_Given information:_
____________
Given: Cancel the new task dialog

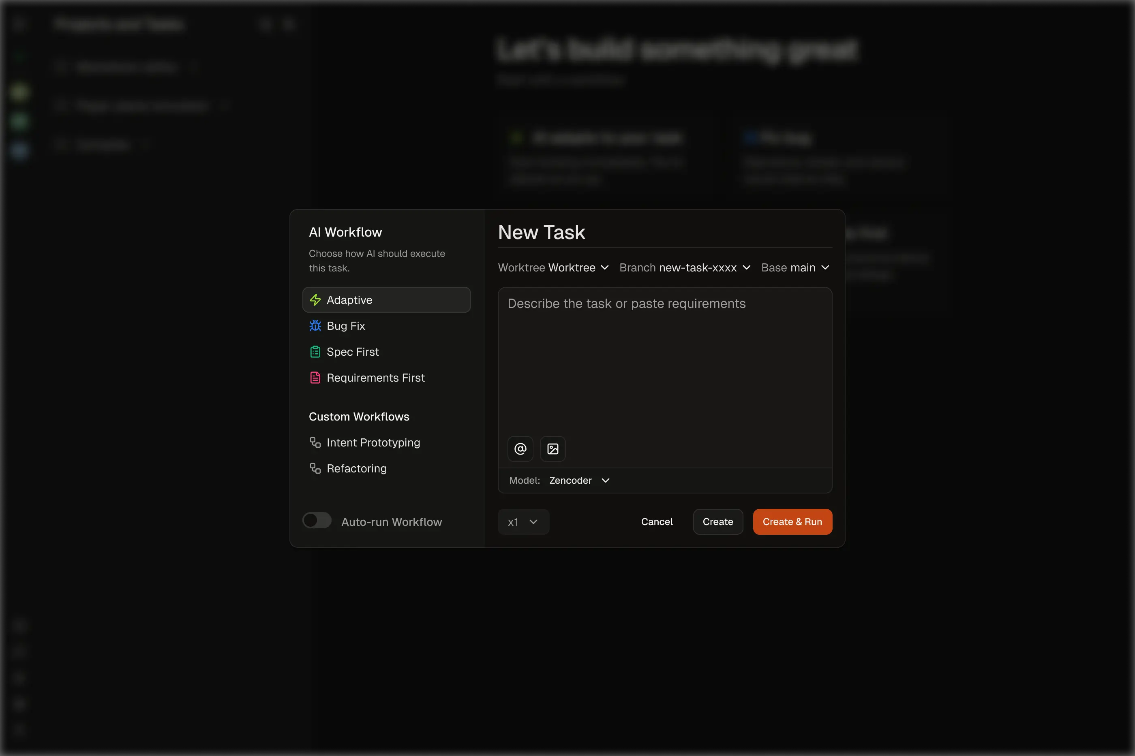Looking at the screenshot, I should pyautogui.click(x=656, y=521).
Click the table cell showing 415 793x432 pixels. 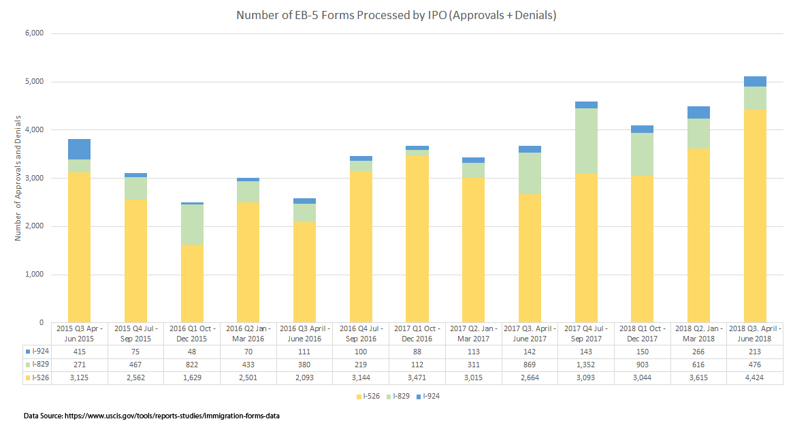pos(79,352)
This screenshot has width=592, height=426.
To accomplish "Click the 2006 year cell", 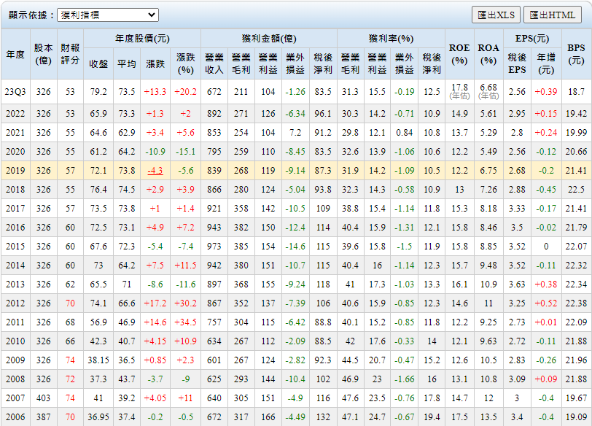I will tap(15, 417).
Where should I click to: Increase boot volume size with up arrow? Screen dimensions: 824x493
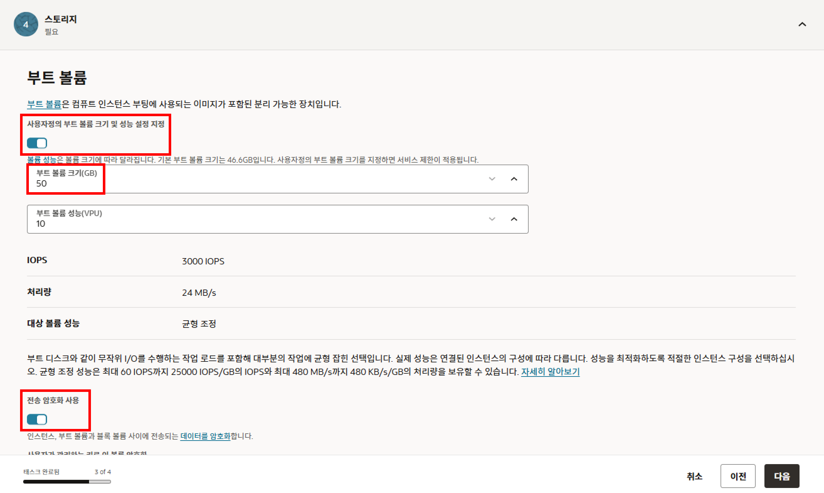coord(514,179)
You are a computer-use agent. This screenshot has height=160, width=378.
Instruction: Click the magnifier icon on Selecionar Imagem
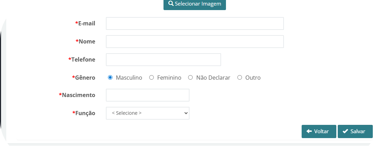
____________
_Task instructions:_
Could you rewrite the records starting with the line containing "You are a computer-use" and going on through the end of the records, substituting "search icon" for "magnifier icon" and leaving everything else unchanged? Omit the pictures from your answer.

_Written response:_
You are a computer-use agent. This screenshot has height=160, width=378.
Instruction: Click the search icon on Selecionar Imagem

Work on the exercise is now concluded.